> **What to work on**: Using the records below, write out again exactly the lines that begin at the line containing "Check the Траектория" and end at the line containing "Click F9 Kill in footer", and no other lines.
-------------------------
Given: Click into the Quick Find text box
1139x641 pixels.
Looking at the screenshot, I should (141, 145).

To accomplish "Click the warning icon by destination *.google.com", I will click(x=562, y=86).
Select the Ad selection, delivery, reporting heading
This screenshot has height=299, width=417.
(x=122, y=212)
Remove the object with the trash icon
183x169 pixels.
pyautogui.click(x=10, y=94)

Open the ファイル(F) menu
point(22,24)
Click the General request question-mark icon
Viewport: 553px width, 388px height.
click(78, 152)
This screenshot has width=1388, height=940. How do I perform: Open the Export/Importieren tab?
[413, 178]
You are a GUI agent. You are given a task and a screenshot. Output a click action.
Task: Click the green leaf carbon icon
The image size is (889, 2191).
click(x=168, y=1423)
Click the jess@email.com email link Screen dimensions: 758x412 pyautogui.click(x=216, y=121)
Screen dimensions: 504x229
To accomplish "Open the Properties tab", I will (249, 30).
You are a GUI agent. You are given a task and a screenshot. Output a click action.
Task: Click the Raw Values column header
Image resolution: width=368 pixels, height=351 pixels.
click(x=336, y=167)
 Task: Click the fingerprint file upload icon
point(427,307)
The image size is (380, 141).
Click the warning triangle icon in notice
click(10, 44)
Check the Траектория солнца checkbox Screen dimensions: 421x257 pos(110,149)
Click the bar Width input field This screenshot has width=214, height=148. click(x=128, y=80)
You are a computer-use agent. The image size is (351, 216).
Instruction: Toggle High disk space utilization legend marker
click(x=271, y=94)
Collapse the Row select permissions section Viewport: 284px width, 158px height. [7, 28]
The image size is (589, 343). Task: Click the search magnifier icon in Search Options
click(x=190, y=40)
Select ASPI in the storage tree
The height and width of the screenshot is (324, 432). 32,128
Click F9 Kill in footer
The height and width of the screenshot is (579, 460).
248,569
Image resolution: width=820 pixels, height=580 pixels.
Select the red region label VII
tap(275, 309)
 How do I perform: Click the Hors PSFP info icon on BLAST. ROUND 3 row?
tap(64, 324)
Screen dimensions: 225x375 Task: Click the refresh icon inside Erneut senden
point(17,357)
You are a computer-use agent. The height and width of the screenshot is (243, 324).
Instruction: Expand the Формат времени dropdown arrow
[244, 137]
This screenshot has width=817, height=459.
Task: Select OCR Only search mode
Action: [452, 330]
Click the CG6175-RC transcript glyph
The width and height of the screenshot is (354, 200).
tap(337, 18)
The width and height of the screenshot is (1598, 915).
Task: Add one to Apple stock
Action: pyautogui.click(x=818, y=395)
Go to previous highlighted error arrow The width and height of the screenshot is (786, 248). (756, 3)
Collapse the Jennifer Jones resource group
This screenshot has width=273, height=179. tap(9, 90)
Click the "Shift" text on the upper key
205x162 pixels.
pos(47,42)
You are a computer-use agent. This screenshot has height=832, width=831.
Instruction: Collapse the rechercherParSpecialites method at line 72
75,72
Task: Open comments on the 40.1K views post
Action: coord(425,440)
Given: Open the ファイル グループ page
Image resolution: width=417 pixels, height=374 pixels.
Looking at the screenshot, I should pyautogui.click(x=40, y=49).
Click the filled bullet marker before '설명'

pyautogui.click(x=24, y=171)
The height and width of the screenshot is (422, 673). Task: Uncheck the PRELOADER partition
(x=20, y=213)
-------------------------
> **Exercise response**:
Check the Траектория солнца checkbox Screen dimensions: 421x257 pos(110,149)
Click the bar Width input field This screenshot has width=214, height=148. click(x=128, y=80)
You are a computer-use agent. The image size is (351, 216).
Instruction: Toggle High disk space utilization legend marker
click(x=271, y=94)
Collapse the Row select permissions section Viewport: 284px width, 158px height. [7, 28]
The image size is (589, 343). Task: Click the search magnifier icon in Search Options
click(x=190, y=40)
Select ASPI in the storage tree
The height and width of the screenshot is (324, 432). 32,128
Click F9 Kill in footer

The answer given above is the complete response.